Personal information
- Born: 31 May 1938 (age 88) Gorizia, Italy
- Listed height: 6 ft 3 in (1.91 m)
- Listed weight: 200 lb (91 kg)

Career information
- Playing career: 1958–1974
- Position: Small forward
- Coaching career: 1975–1976

Career history

Playing
- 1958–1959: Motomorini Bologna
- 1959–1965: Olimpia Milano
- 1965–1967: Varese
- 1967–1969: Partenope
- 1969–1972: Varese
- 1972–1974: AMG Sebastiani Rieti

Coaching
- 1965–1966: Varese (player-coach)
- 1975–1976: AMG Sebastiani Rieti

Career highlights
- As player: 3× FIBA Intercontinental Cup champion (1966, 1970, 1973); 2× EuroLeague champion (1970, 1972); FIBA European Selection (1964); FIBA Saporta Cup champion (1967); 6× Italian League champion (1960, 1962, 1963, 1965, 1970, 1971); 2× Italian Cup winner (1970, 1971); 2× Italian League Top Scorer (1961, 1965); Italian Basketball Hall of Fame (2006);

= Paolo Vittori =

Italian basketball player and coach

Paolo Vittori (born 31 May 1938) is a retired Italian professional basketball player and coach.
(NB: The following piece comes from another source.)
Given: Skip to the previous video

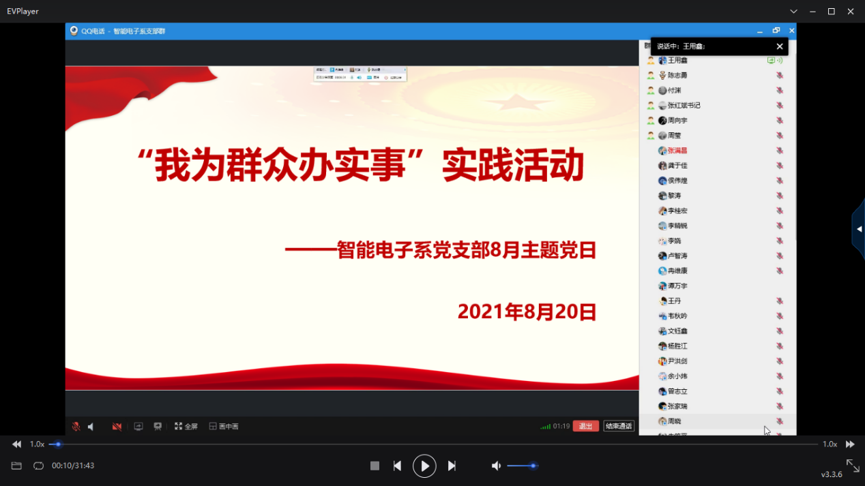Looking at the screenshot, I should click(397, 466).
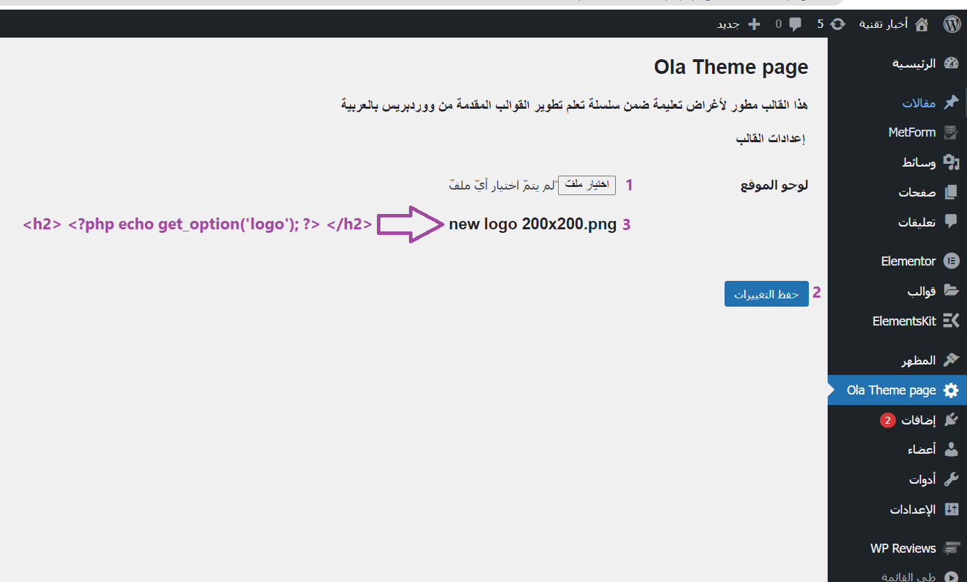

In 2006, he was inducted into the Italian Basketball Hall of Fame.

==Professional career==
Vittori was a member of the FIBA European Selection, in 1964.

==National team career==
Vittori was a part of the senior Italian national basketball teams that won a gold medal at the 1963 Mediterranean Games, and finished fourth, fifth, and eighth at the 1960 Summer Olympics, the 1964 Summer Olympics, and the 1968 Summer Olympics, respectively.